I share these words of Jesus with you because they speak to the nature and purpose of our godliness. If, like that young man, we’re thinking that our godliness will somehow help secure for us a place in heaven. We’ve got it all wrong. Jesus says that to accomplish such a thing, we would have to have a perfect spirit of self-sacrifice every moment of every day. None of us does because we came into this world with a sinful nature. We can never be saved by our godliness. But we are saved – by Christ’s godliness. In his godly generosity, he lived a rich life of perfection as our Substitute and pledges all the benefits of this life to each of us in full. What does that mean? It means that in God’s gradebook, Jesus gives us all the credit for his love, his contentment, and his generosity – generosity that did not end with the gift of his perfection. Oh no. We needed more from him than that and he gave it. We needed his sacrifice for our sin. And so, he gave himself up on the altar of the cross. There he paid the cost of our greed and arrogance, our worry and discontent, our stinginess and selfishness. He suffered until all our sin, all the world’s was paid one and for all. And then to prove that our great debt is canceled, Jesus rose from the grave!
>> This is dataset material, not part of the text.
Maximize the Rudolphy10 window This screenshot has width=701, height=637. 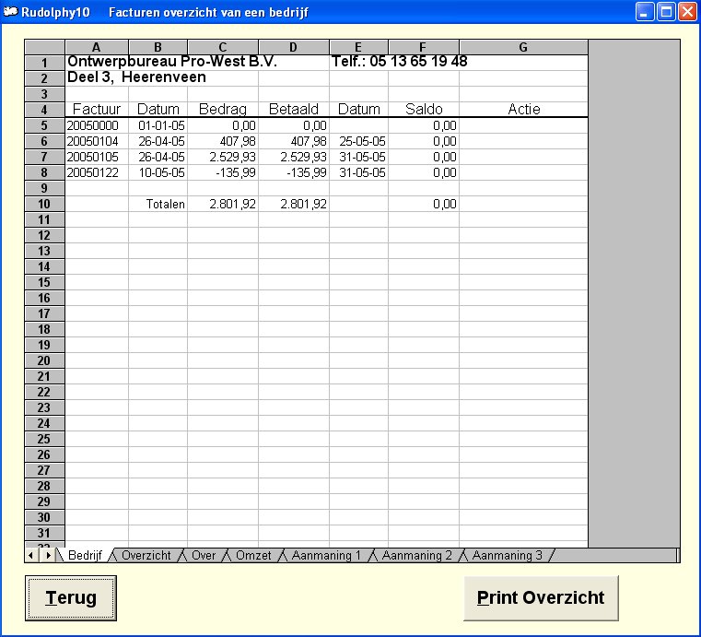665,12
Jesus did all of this for our greatest gain. Through faith, we have as his gift, all the godliness we need to lay hold of the life that is truly life. Here and now that life is lived in gratitude to God, gratitude that expresses itself so wonderfully when we are sharing Christ with fellow sinners, people who will hear the good news, and by its power become our eternal friends in heaven. This is the treasure that awaits us! This is all that will matter five minutes after we are dead. Because that’s when we will be meeting and greeting all those precious souls: family members, neighbors and so many others who have been blessed, in part, by the investments we are making in the gospel ministry of Jesus and his church. This is what it means to Go for Great Gain, to live content and godly lives, counting always on the holiness and forgiveness of Christ to supply us with all that we need to reflect his love and so honor his saving name, now and forever. Amen.